Cineasta de ‘A Navalha na Carne’ fala a colunista do jornal O Progresso

Professor Henrique Autran Dourado entrevista com exclusividade Braz Chediak

Da redação

Em tempos de quarentena, o ex-diretor do Conservatório de Tatuí e colunista de O Progresso Henrique Autran Dourado propôs-se a explorar o isolamento social por meio de obras de escritores, dramaturgos e cineastas.

Uma das obras que tratam do assunto confinamento é “A Navalha na Carne” (1969), filme de Braz Chediak, uma adaptação da peça homônima de Plínio Marcos e que faz parte da história do cinema nacional. O cineasta vive em Três Corações (MG), cidade natal dele, para aonde retornou e permanece semi-isolado.

Chediak nasceu no dia 1o de junho de 1942, é ator, roteirista, cineasta e escritor.
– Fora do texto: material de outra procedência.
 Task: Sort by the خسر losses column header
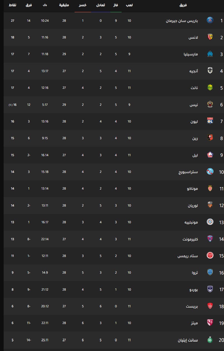click(83, 5)
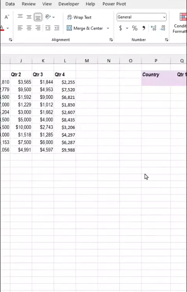Align text right in cell
187x292 pixels.
tap(38, 28)
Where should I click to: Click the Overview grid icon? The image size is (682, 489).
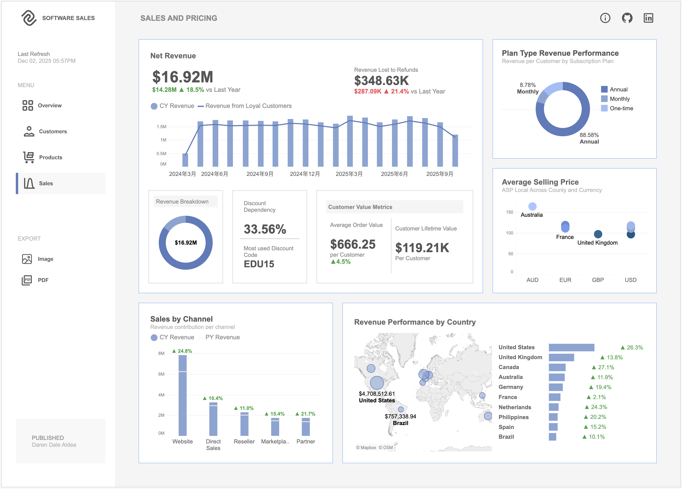[28, 105]
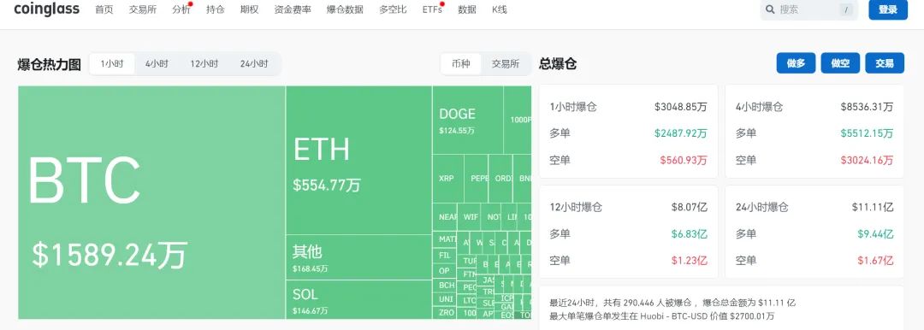Open the 分析 menu

click(x=181, y=9)
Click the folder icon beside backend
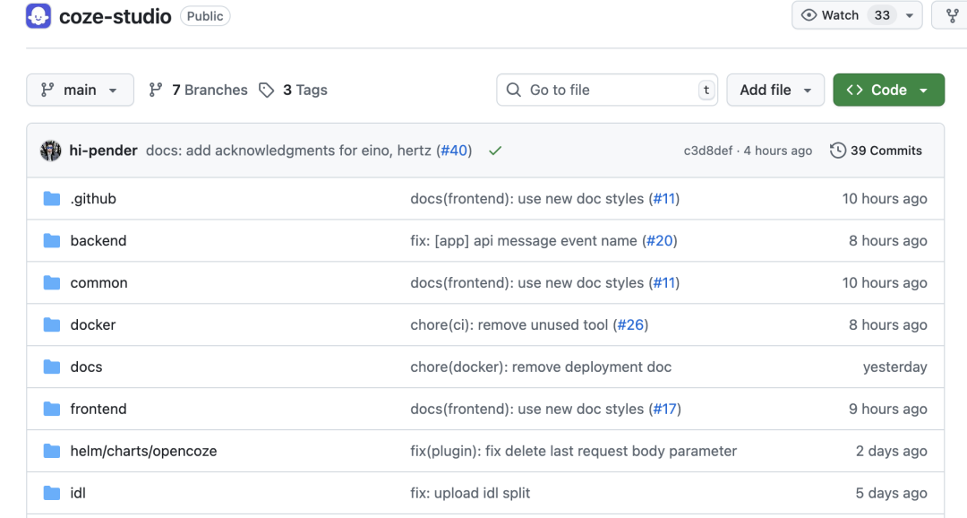Image resolution: width=967 pixels, height=518 pixels. click(x=52, y=241)

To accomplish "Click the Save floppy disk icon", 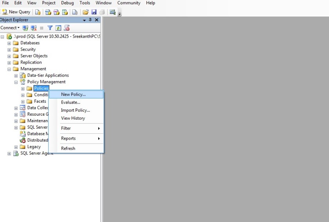I will coord(94,12).
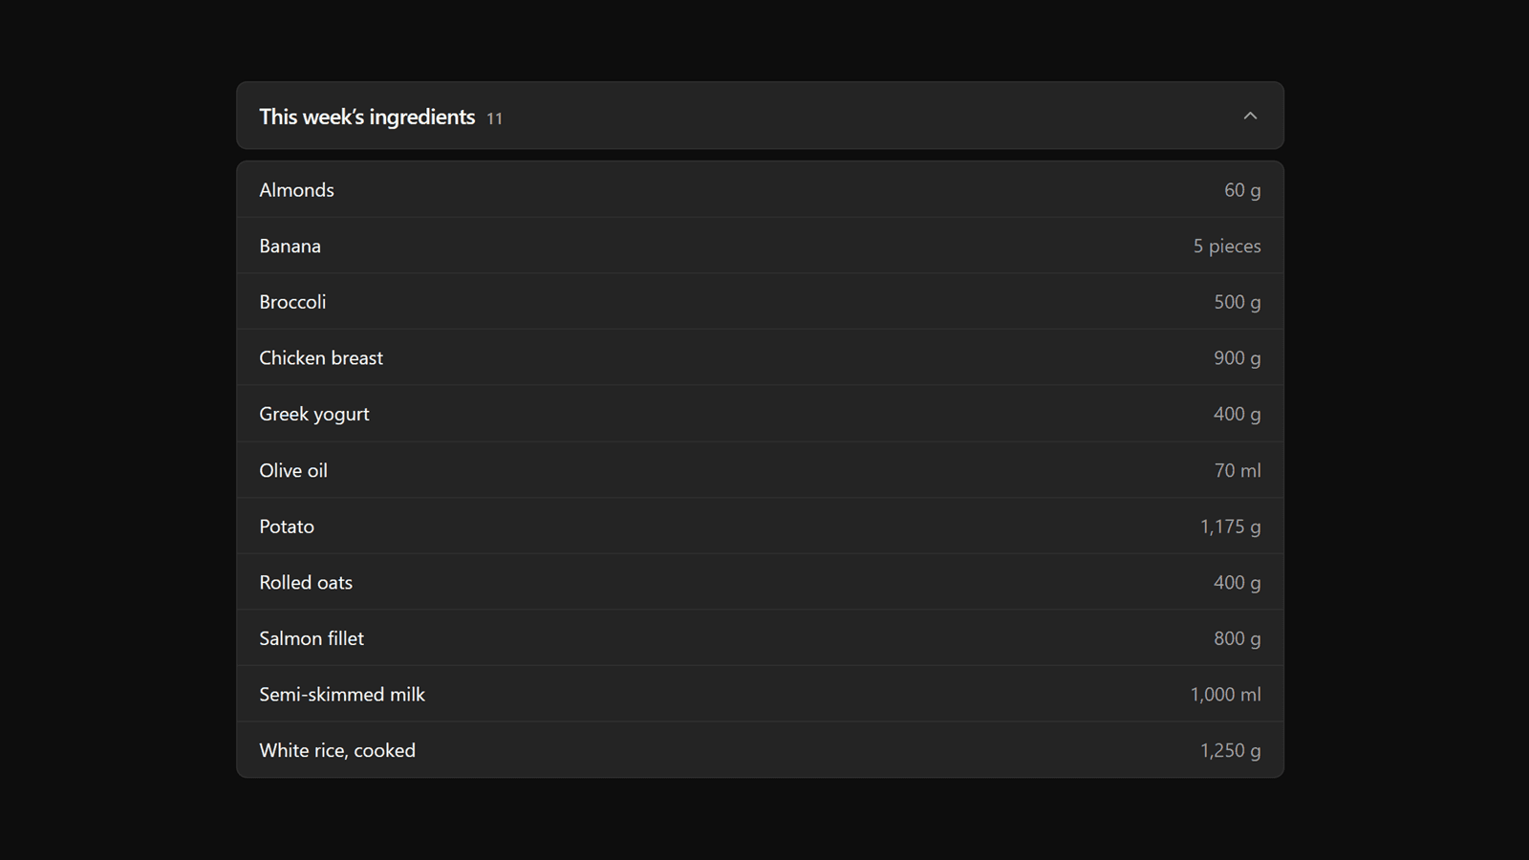Click the 900 g Chicken breast amount
Screen dimensions: 1529x860
coord(1238,358)
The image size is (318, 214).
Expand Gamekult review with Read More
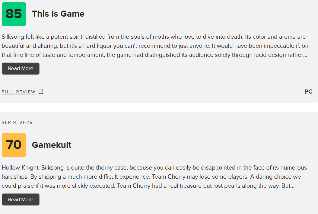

Começou a carreira como ator no filme “O Homem que Roubou a Copa do Mundo (1963)”, de Victor Lima, ao lado de Grande Otelo, Ronald Golias, Herval Rossano e Renata Fronzi.

No teatro, atuou, em 1962, na peça “Auto da Barca do Inferno”, de Gil Vicente, sob a direção de Paulo Afonso Grisolli. Em 1966, escreveu o primeiro roteiro para o filme “Na Onda do Iê-Iê-Iê”, de Aurélio Teixeira, em parceria com o diretor Renato Aragão. “Os Viciados” (1968) foi a primeira realização cinematográfica.

Com Aurélio Teixeira, foi responsável pelo argumento e roteiro do filme “Mineirinho, Vivo ou Morto (1967)” e da adaptação de “O Meu Pé de Laranja Lima”, em 1970.

Roteirizou, ainda, todos os filmes que dirigiu: “A Navalha na Carne”, “Dois Perdidos Numa Noite Suja”, “Bonitinha, mas Ordinária”, “Perdoa-me por me Traíres”, entre outros. Ainda tem crônicas publicadas em vários jornais.

Aos 78 anos, Braz atua com jovens, arte, música e é agitador cultural. Ele não tem dado entrevistas e tornou-se recluso na cidade natal, contudo, cedeu uma conversa com o colunista, que é amigo dele. A seguir, a transcrição:

Henrique Autran Dourado – Como você vê um gigolô, uma prostituta e um homossexual praticamente centrados em um cenário de isolamento em um quarto de bordel?

Braz Chediak – São três personagens que estão ligados entre si por pertencerem ao mesmo universo particular, a prostituição, e ao mesmo universo universal: a miséria. Dois ambientes que levam as pessoas a um constante conflito, ainda que também à solidariedade, desde que sejam preservados seus interesses particulares. Isto foi o que primeiro pensei, quando li a peça, e quis passar aos espectadores do filme.

HAD: Como foi filmar a angústia, a loucura do bas-fond, e seu envolvimento psicológico no trabalho?

Braz Chediak – Desde criança tive intimidade com este cenário, já que a iniciação sexual de todo jovem interiorano era na zona. Mais tarde, com 18 anos, morei no coração da prostituição da Lapa, no lendário Edifício Souza. Convivi com as prostitutas, os gigolôs e os homossexuais que ali viviam, fiz amizade, vi e ouvi suas vidas.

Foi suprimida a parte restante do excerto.